The other group has been dubbed Vesbridge Partners and will be based in Westborough, Mass. It will focus on early-stage networking and Internet infrastructure plays nationwide.
Vesbridge includes general partners Hutcheson, Rick Boswell, Bill Cadogan and Rod Randall and managing director Raj Alur, venture partner Martin Steinmann, venture partner Tom Rowbotham, venture partner Staffan Ericsson and recently hired Vice President of Resource Network Development Mark Burns.
Neither group includes COO Mary Jeffries, who left SPVC in January. She currently is consulting, traveling and helping her son for his first year at the University of Iowa. “The whole [split] process has been very thoughtful, but there just wasn’t a need for a COO any more,” Jeffries explains.
Neither of the new firms includes Patrick Hopf, who never came back to SPVC after what had been originally planned as a summer sabbatical in 2002. He later formed a VC firm focused on the consumer retail market – which also was backed by St. Paul Travelers Cos. – but it folded earlier this year.
Hopf, who now is back in an operating role with startup company Better Life Media Inc., expresses regret at the SPVC split.
“I’m disappointed to see this because I was the guy who started the firm and helped build the brand over the years, but things change,” Hopf says. “I’ve invested in a number of companies that get sold and then have their names disappear, so that’s just the way things go sometimes.”
SPVC was founded 14 years ago, when St.

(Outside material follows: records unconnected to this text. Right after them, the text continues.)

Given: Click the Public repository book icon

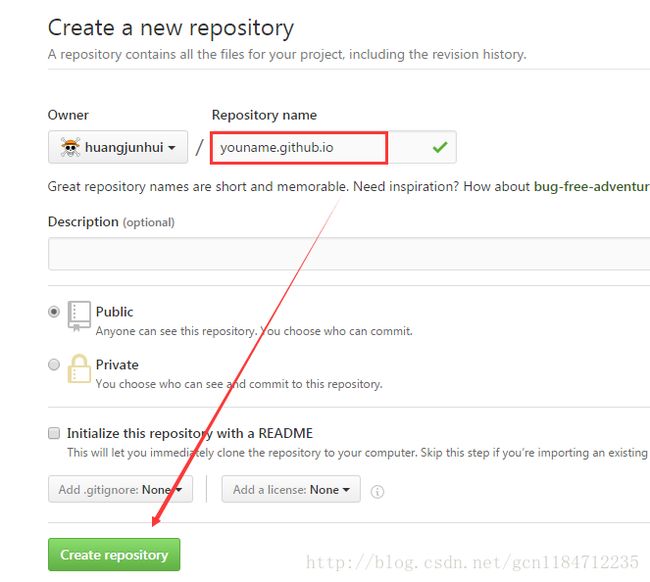Looking at the screenshot, I should click(x=79, y=316).
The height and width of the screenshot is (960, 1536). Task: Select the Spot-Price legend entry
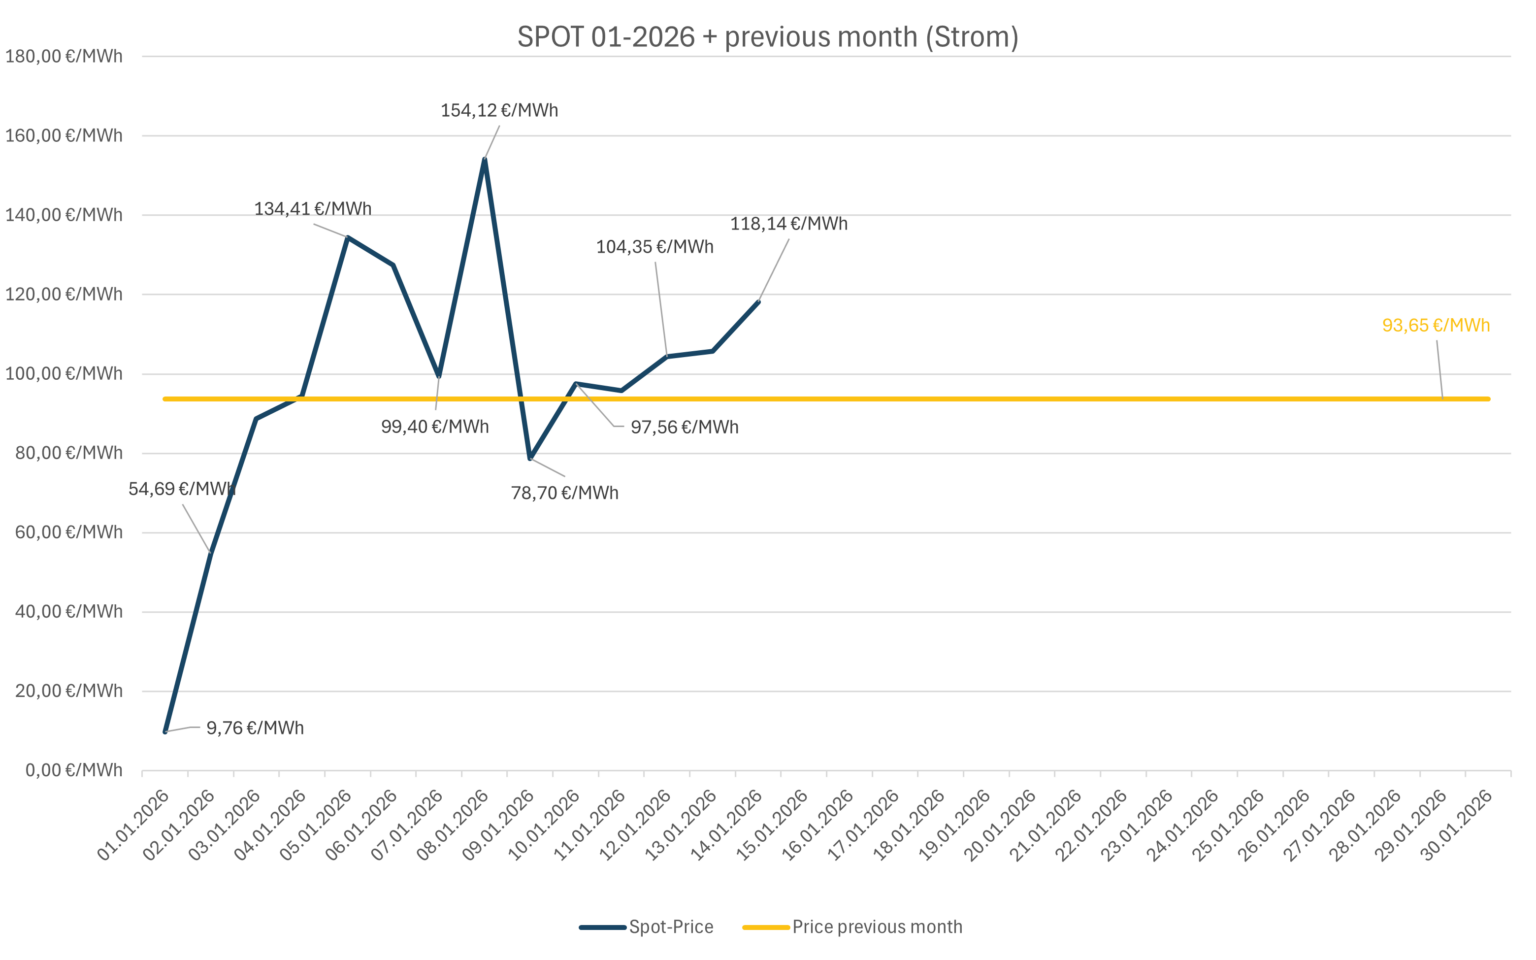(670, 927)
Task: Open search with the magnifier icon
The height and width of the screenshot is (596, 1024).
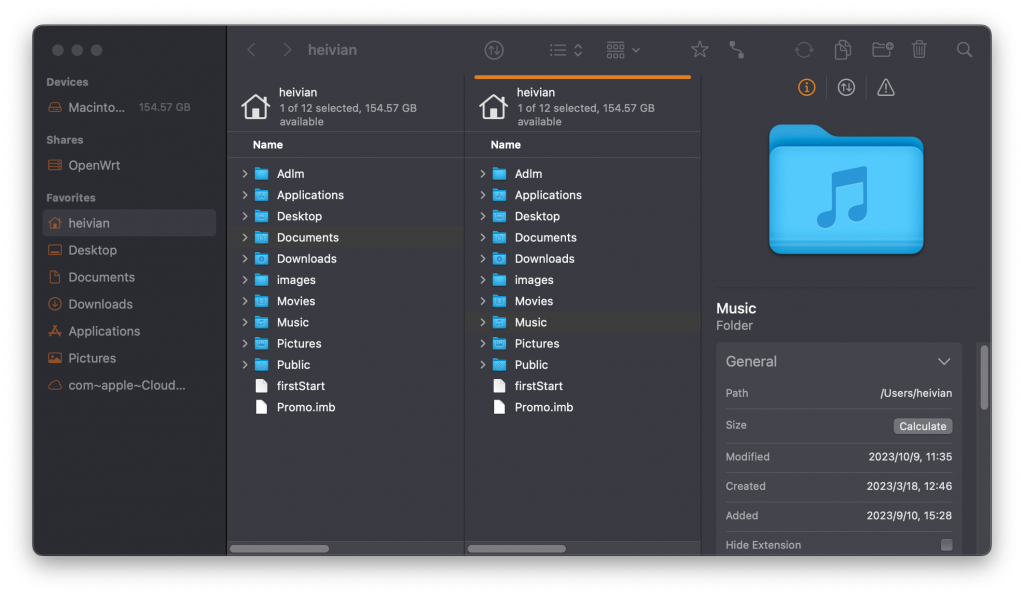Action: (964, 50)
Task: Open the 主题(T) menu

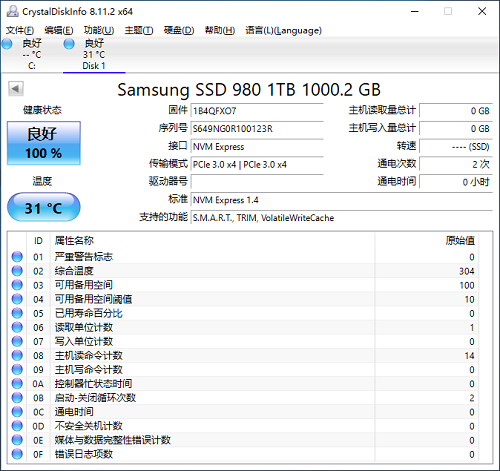Action: point(139,30)
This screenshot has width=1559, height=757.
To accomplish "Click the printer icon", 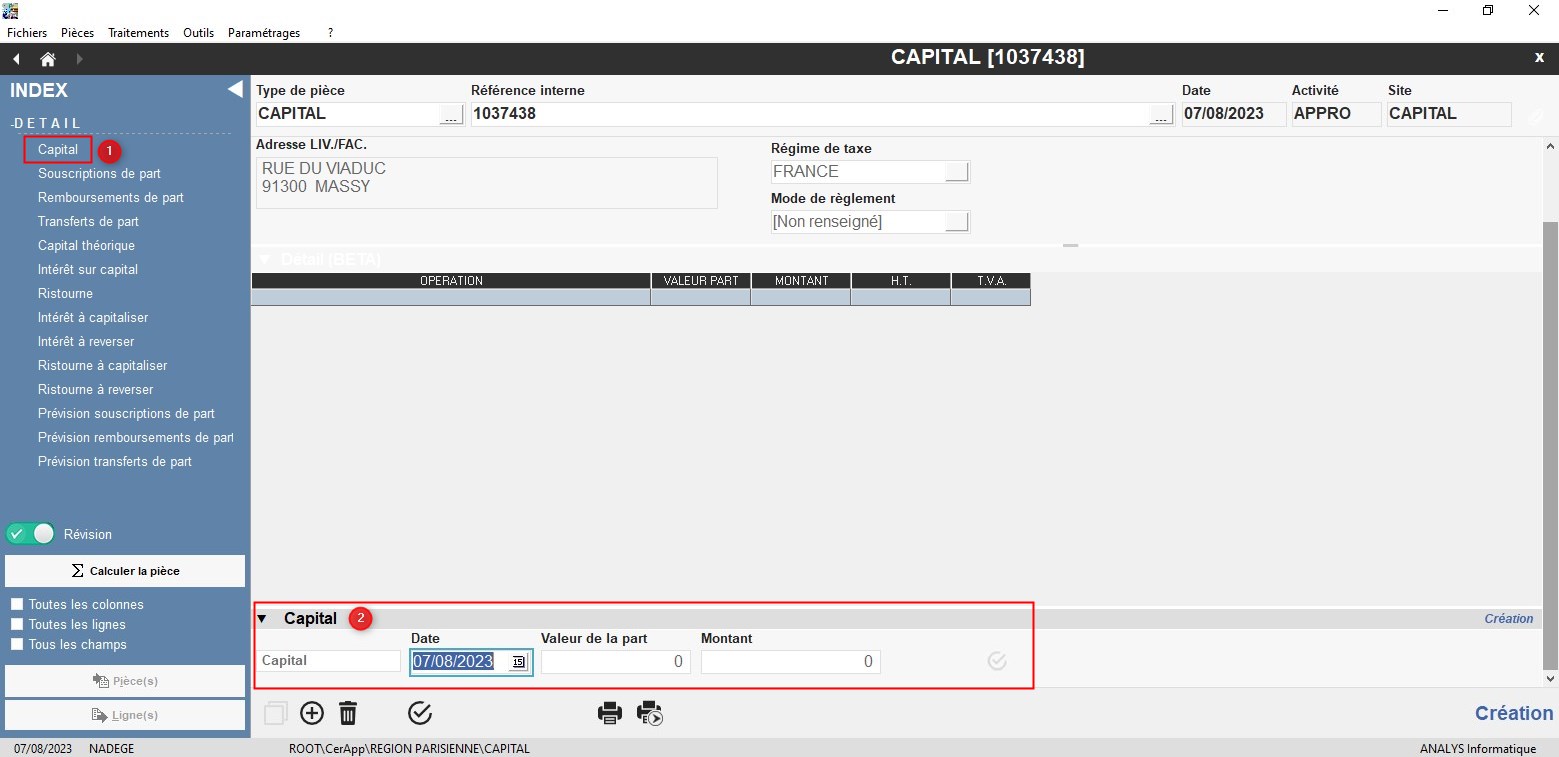I will pyautogui.click(x=609, y=713).
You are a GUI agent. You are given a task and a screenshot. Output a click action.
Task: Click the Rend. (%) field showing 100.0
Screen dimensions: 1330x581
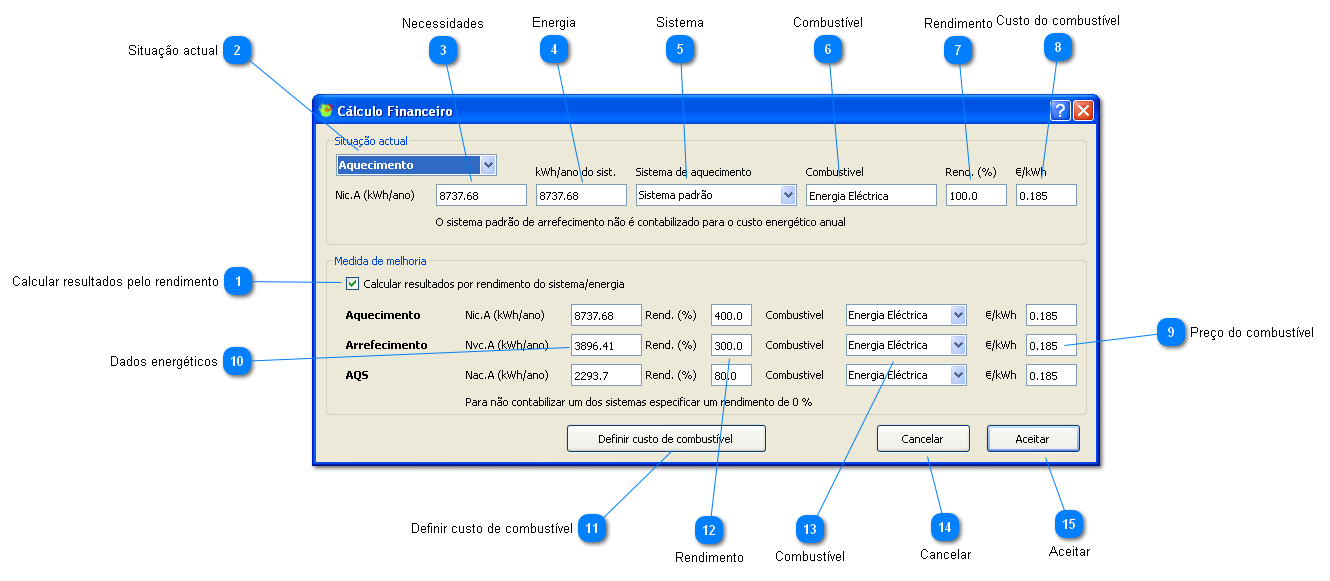point(975,196)
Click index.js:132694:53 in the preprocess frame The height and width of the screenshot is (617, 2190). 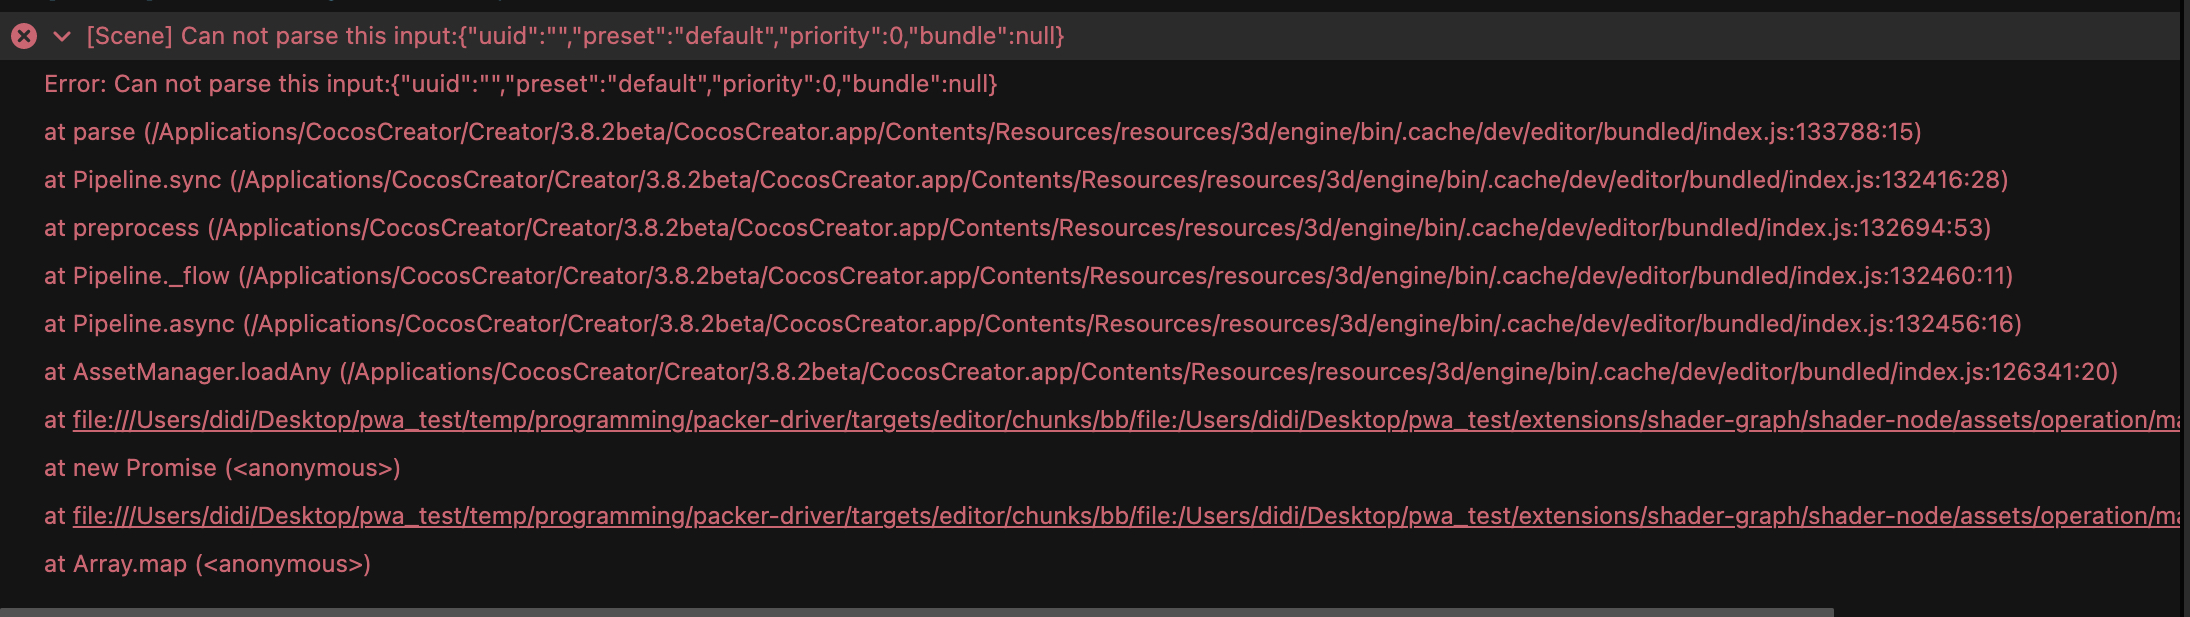pos(1910,228)
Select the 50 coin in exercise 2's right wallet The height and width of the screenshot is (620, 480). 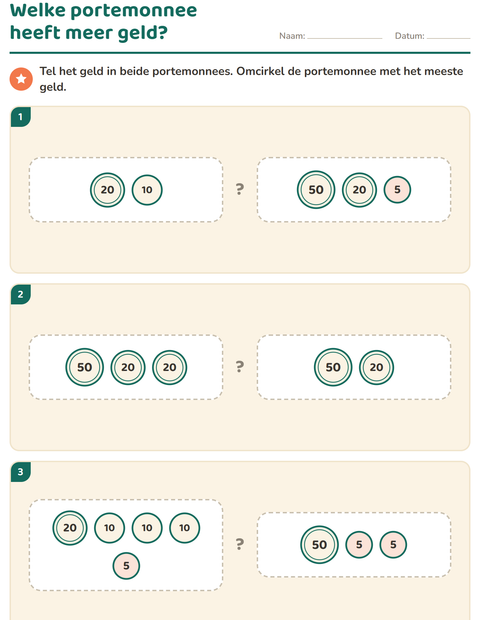[333, 367]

Paul Fire & Marine Insurance Co. asked Hopf to help launch an independent venture capital investment arm. Hopf was a former consumer company CEO who had since moved over to T. Rowe Price, but he jumped at the opportunity to start something from scratch.
He also recognized the need for a mix of experienced VCs and experienced operators, as evidenced by the early hires of Stassen, who was a 10-year veteran of North Star Ventures, and Boswell, who was the former president of ADC Telecom and former president and CEO of E.F. Johnson Co.
Hopf originally envisioned SPVC as a fund-of-funds practice, but such activity was quickly supplemented by direct investments in early-stage companies.
The firm’s $750 million fifth fund, for example, included $500 million for direct investments, and $250 million for limited partner interests.
One year later SPVC raised $1.3 billion from sole investor St. Paul Fire & Marine, and the direct-to-indirect ratio had risen from 2-to-1 to nearly 3-to-1.
By 2002, the firm had completely exited the fund-of-funds business via four secondary market sales to Lexington Partners.
During the transition, SPVC morphed from a midwestern phenomenon into a national one. The firm opened offices on both coasts, and even launched seed-stage affiliate funds like Quatris Capital in Minneapolis and Flying W Capital in suburban Philadelphia.
Such changes in size and scope also led to internal changes, including a 1998 move to decentralize the decision-making process. Rather than having one investment committee overseen by Hopf, the firm began giving certain measures of autonomy to investment teams based on industry expertise and/or geographic location.
When Hopf stepped down in early 2002, the firm formalized its structure by forming a pair of divisions run by Stassen and Hutcheson, respectively. Each division was free to pursue its own investment strategy and was allocated its share of fund and management fee capital.
By late last year, however, it had become clear that the only natural evolution was to split SPVC in half.
In preparation for the July 1 split, SPVC and St. Paul Travelers Cos. have agreed to reduce the size of SPVC’s sixth fund to $675 million. The vehicle originally was capped at $1.3 billion, but that figure was cut down to $970 million following the sale of VC fund interests in 2002.
Even at $675 million, SPVC still has around $180 million of un-invested capital. Almost all of it will be used for follow-on investments in existing portfolio companies, which will continue to be managed by former SPVC partners.
Neither Hutcheson nor Split Rock’s Gorman would discuss fund-raising efforts for either of the new groups, except to say that St. Paul Travelers has pledged an undisclosed amount of financial support.